Le tableau est digne d’un Zola tropical: cellules surpeuplées et mal éclairées, dont les détenus ont dit souffrir de maladies, nourriture pourrie, blattes et punaises de lit, climat de violence…

Même la nourriture sent mauvais

« J’ai été pris avec deux paquets de marijuana. J’ai passé trois ans en détention provisoire – c’est comme vivre en enfer », a expliqué un détenu. « Le manque d’espace est tel que les gens doivent se relayer » pour s’allonger tour à tour, a déclaré l’un d’eux, qui, comme beaucoup d’autres, a demandé à ne pas être nommé par crainte de représailles des gardiens.

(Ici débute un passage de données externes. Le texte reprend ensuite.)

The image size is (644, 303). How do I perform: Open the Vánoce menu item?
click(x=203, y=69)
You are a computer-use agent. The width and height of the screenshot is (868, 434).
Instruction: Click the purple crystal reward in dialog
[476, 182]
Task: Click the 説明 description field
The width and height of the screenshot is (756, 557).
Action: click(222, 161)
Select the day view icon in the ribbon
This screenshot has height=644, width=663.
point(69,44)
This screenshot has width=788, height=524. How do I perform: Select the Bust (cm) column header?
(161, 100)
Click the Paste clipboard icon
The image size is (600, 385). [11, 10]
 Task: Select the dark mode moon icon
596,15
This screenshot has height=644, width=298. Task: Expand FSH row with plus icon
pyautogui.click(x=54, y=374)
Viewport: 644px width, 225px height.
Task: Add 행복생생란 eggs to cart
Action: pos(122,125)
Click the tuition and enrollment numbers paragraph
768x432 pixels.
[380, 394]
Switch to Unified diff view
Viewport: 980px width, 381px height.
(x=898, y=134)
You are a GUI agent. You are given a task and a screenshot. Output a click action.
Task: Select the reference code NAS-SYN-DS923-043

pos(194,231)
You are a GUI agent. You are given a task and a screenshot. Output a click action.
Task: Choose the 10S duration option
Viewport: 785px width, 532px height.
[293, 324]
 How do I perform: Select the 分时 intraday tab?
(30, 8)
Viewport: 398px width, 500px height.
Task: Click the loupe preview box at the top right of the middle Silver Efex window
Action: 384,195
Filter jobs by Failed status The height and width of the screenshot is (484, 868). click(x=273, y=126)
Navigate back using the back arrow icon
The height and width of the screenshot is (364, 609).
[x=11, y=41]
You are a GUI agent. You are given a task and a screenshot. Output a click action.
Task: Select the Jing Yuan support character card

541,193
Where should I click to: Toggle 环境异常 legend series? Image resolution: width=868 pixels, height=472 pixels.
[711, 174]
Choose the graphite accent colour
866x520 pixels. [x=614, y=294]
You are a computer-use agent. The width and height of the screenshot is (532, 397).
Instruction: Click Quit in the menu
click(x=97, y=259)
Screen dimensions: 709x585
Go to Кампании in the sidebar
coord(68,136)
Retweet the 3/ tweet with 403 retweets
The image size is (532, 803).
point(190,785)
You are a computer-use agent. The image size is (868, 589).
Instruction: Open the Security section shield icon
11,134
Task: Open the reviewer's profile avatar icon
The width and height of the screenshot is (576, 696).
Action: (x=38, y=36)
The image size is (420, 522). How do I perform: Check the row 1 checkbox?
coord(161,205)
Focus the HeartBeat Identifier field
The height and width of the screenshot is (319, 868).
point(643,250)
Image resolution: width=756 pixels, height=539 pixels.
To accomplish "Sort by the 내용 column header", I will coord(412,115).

Nous traitons les personnes en détention comme si elles n’existaient pas

« Les couvertures et les tapis sont un luxe dans notre cellule. Même ce que nous mangeons sent mauvais », a dit un autre. « La violence entre les détenus pour la nourriture, l’eau et l’espace est courante », a déclaré un homme soutenu par des béquilles dans la prison de Kenema, la troisième ville de ce pays d’Afrique de l’Ouest. « C’est une jungle, c’est la survie du plus fort. »

En 2016, la Commission des droits de l’homme de Sierra Leone a qualifié d’ « inhumains » la misère et le manque de programmes de réhabilitation ou d’éducation dans les prisons du pays.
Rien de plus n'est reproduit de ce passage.